Collected data

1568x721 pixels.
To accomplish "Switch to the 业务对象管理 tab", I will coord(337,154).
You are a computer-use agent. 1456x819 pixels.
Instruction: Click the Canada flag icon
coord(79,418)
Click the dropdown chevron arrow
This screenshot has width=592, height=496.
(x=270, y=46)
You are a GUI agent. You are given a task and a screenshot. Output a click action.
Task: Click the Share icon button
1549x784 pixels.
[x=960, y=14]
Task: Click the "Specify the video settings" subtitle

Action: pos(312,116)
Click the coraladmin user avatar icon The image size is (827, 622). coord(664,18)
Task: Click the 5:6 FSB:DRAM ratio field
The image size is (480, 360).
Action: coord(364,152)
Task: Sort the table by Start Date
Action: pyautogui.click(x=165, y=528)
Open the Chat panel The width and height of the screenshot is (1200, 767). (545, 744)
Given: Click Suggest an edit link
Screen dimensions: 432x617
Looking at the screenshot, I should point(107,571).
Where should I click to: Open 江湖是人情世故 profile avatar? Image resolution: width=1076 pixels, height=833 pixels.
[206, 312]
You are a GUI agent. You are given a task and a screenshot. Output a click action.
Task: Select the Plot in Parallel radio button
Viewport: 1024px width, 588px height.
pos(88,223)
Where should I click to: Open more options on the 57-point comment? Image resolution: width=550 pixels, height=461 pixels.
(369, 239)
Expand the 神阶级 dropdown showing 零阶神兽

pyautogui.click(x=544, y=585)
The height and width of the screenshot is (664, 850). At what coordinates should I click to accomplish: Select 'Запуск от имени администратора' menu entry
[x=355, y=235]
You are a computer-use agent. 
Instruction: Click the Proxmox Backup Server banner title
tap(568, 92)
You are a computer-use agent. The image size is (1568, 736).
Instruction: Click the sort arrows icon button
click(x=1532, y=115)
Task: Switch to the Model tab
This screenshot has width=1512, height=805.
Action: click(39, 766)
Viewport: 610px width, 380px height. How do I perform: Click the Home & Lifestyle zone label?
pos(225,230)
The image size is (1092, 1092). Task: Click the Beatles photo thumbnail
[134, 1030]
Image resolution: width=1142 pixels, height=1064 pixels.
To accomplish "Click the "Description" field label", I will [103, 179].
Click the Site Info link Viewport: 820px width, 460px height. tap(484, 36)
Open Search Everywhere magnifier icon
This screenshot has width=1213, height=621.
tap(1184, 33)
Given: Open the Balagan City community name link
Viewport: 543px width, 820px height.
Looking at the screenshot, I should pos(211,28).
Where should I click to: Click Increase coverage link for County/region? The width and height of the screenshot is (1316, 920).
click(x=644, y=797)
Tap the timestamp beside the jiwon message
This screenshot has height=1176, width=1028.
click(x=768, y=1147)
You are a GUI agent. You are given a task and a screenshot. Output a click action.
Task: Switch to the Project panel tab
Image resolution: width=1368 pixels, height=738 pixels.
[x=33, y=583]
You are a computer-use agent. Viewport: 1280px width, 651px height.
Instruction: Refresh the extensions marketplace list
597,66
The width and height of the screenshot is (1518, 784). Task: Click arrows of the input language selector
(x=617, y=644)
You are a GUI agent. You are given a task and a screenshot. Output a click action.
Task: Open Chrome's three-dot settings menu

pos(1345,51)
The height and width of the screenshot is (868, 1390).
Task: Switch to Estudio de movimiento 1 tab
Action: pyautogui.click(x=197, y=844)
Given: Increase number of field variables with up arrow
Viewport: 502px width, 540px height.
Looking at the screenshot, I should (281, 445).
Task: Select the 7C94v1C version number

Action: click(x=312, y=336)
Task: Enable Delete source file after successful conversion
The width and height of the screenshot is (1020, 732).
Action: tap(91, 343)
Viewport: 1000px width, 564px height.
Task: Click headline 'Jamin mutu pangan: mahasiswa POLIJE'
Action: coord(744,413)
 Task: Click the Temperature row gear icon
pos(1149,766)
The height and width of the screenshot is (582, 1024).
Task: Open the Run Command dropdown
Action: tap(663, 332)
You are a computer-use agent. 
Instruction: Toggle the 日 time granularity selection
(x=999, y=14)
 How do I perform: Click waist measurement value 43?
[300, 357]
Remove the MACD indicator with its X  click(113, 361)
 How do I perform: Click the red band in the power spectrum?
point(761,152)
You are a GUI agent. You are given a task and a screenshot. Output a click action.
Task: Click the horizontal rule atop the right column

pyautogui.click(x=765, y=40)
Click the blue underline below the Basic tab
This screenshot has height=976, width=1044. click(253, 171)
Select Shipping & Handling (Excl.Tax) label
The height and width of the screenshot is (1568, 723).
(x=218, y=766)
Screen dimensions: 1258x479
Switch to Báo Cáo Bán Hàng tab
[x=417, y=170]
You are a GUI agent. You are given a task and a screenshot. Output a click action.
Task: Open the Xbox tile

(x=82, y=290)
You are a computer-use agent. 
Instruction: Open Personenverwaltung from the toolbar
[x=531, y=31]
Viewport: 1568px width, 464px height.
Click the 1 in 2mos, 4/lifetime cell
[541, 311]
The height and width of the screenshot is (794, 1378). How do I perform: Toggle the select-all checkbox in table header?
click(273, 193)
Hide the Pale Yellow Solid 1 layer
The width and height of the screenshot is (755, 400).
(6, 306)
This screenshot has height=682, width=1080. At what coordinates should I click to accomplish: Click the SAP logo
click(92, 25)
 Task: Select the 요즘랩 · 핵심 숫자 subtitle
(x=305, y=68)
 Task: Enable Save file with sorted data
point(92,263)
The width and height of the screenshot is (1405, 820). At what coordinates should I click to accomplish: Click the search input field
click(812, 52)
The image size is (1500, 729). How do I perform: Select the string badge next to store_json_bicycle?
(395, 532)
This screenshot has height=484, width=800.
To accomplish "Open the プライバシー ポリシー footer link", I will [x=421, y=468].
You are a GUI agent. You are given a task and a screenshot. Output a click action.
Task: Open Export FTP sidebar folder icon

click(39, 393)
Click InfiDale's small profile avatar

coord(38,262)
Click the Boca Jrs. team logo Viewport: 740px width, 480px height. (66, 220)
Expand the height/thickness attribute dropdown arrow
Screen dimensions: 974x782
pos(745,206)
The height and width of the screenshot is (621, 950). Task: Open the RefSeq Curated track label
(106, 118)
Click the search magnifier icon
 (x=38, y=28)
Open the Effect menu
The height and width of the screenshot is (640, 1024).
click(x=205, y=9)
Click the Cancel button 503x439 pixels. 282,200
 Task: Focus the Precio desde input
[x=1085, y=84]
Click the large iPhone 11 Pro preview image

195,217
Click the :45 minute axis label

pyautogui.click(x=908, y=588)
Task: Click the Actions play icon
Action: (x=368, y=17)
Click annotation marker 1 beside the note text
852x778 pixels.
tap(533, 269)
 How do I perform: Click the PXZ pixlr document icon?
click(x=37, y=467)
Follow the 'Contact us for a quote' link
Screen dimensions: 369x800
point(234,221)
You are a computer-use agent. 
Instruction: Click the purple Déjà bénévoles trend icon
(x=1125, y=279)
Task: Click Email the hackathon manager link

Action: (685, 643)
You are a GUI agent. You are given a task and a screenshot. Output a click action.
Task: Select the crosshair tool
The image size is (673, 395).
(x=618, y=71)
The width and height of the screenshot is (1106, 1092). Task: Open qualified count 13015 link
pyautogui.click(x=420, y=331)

• INSTRUCTIONS TO FOLLOW
Find and copy every line in the entries above where the string "will" occurs.

• REPLY
To accomplish "Switch to the 业务对象管理 tab", I will coord(337,154).
To accomplish "Click the "Description" field label", I will [103, 179].
To accomplish "Open the プライバシー ポリシー footer link", I will [x=421, y=468].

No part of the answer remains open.